Читать книгу Invertebrate Histology - Группа авторов - Страница 22

Echinoderms have limited anaerobic capacity and are very sensitive to oxygen availability. Gas exchange with the water vascular system occurs through the tube feet in all echinoderms. To enhance gas exchange to the coelomic viscera and muscles of the disc and rays, all echinoderms except crinoids also have specialized evaginations of the coelomic epithelium, which extend through or between the endoskeletal plates of the body wall to the external body surface and function as “gills.” Gas exchange via diffusion occurs between the external sea water and internal coelomic fluid across the extremely thin body wall.

Figure 1.22 Tiedmann's body in a mottled star. 100×, HE.

Figure 1.23 Histology of gills (papulae) in a white urchin showing epidermal surface (E), supported by connective tissue (Ct), and a central lumen lined by coelomic epithelium (C). 200×, HE.

In asteroids these evaginations of the body wall are called papulae. They can be branched and in species with paxillae, the papulae typically sit in the water‐filled branchial space beneath this umbrella‐shaped specialized surface structure. In regular echinoids there are five pairs of peristomial gills on the peristomial membrane, at the margin of each interambulacral plate, that likely provide gas exchange for the muscular apparatus of the lantern. These originate as evaginations from the peripharyngeal (lantern) coelom and have similar histologic features to asteroid papulae. Coelomic fluid is pumped to and from the peristomial gill lumen by the muscles and ossicles of Aristotle's lantern. In irregular echinoids, modified tube feet of the petaloids act as gills.

Histologically, peristomial gills, papulae, and petaloids are similar (Figure 1.23). They consist of a simple ciliated epidermis composed of supporting cells, a thin connective tissue dermis and a single layered coelomic epithelium lining a central canal. In echinoids, the coelomic epithelium forms small papillary invaginations into the central sinus when contracted. Pigmented cells and coelomocytes are often present, and their extrusion across the epidermis has given rise to the theory that gills have an excretory function (Cavey and Märkel 1994).

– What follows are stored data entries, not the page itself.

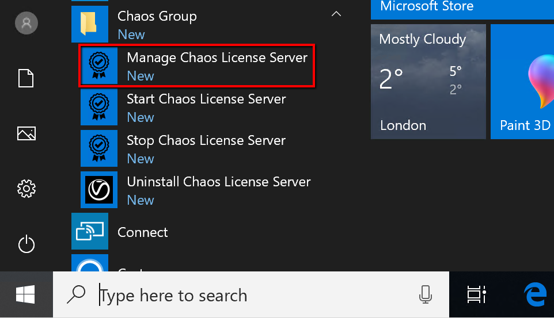The image size is (554, 318).
Task: Open the Documents icon in sidebar
Action: (x=26, y=78)
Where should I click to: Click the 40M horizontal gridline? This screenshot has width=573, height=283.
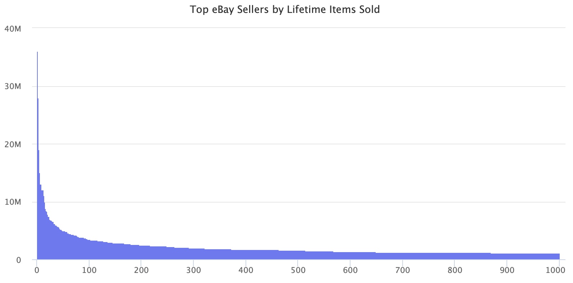[x=288, y=28]
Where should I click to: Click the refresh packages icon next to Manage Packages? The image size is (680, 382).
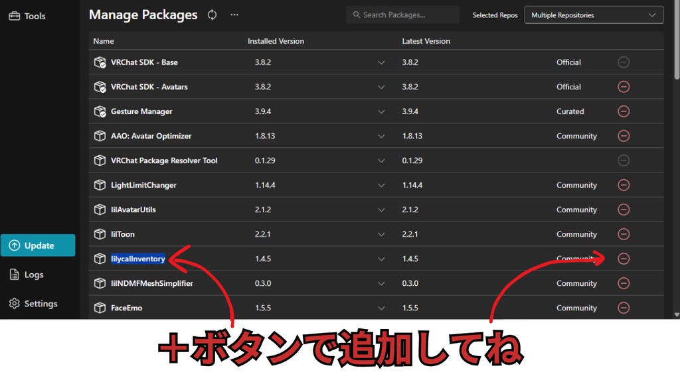click(212, 15)
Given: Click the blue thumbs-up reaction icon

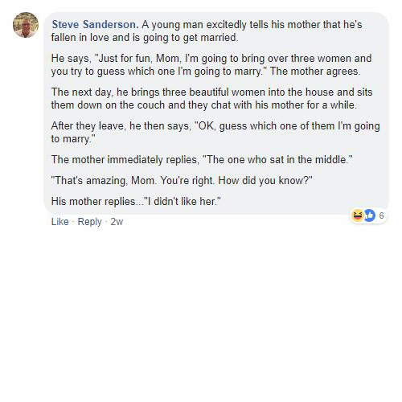Looking at the screenshot, I should tap(370, 215).
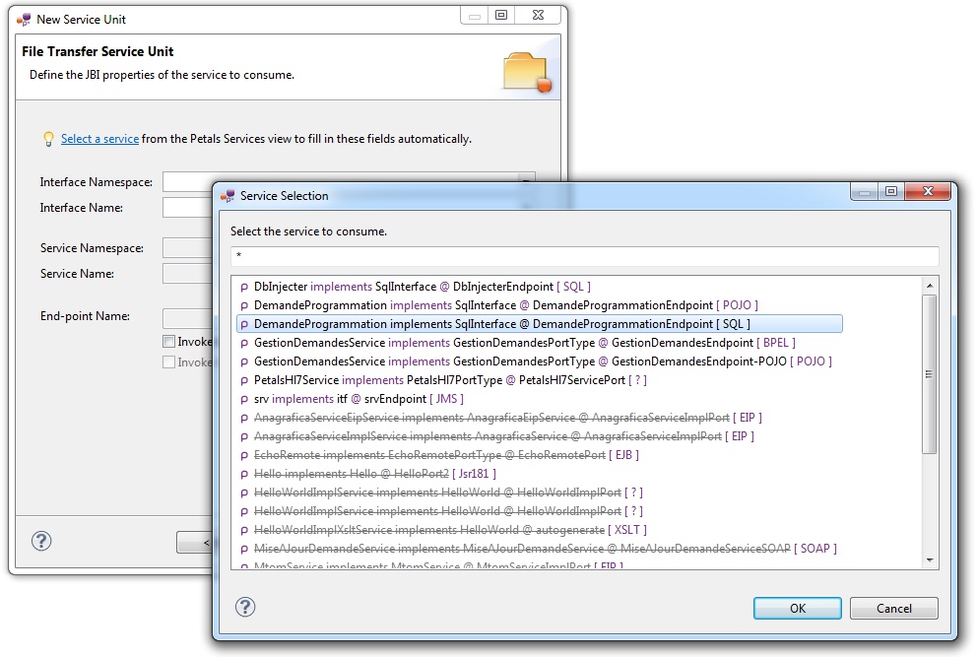Image resolution: width=976 pixels, height=657 pixels.
Task: Open the 'Select a service' link
Action: (99, 139)
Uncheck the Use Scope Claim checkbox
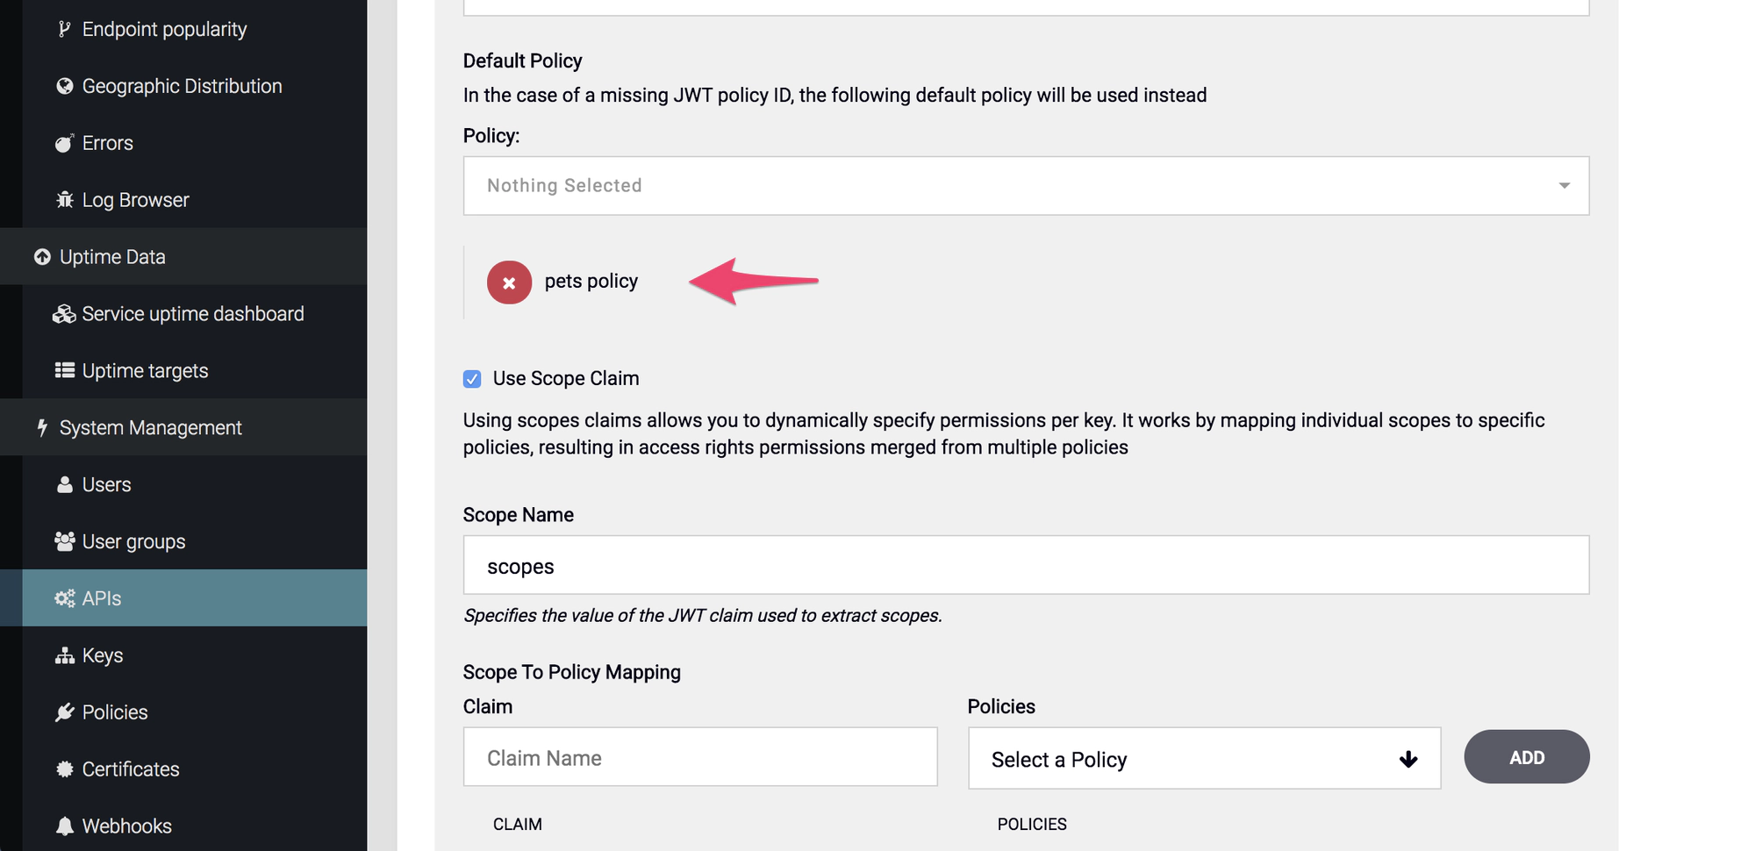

Holothuroids have specialized podia near the oral cavity (buccal podia) and tube feet which, similar to other species, function as gills. The primary respiratory organ, which provides gas exchange to the coelomic viscera, is paired internal respiratory trees, which arise as diverticula from the wall of the cloaca. These diverticula form a highly branched system of blind‐ended tubes that contain sea water. Histologically, the structure of the respiratory tree is similar to papulae and peristomial gills. The internal surface is covered by a simple low cuboidal epithelium separated from the external coelomic epithelium by a very thin connective tissue dermis. Gas exchange occurs across the surface from sea water that is actively pumped into the respiratory tree from the cloaca.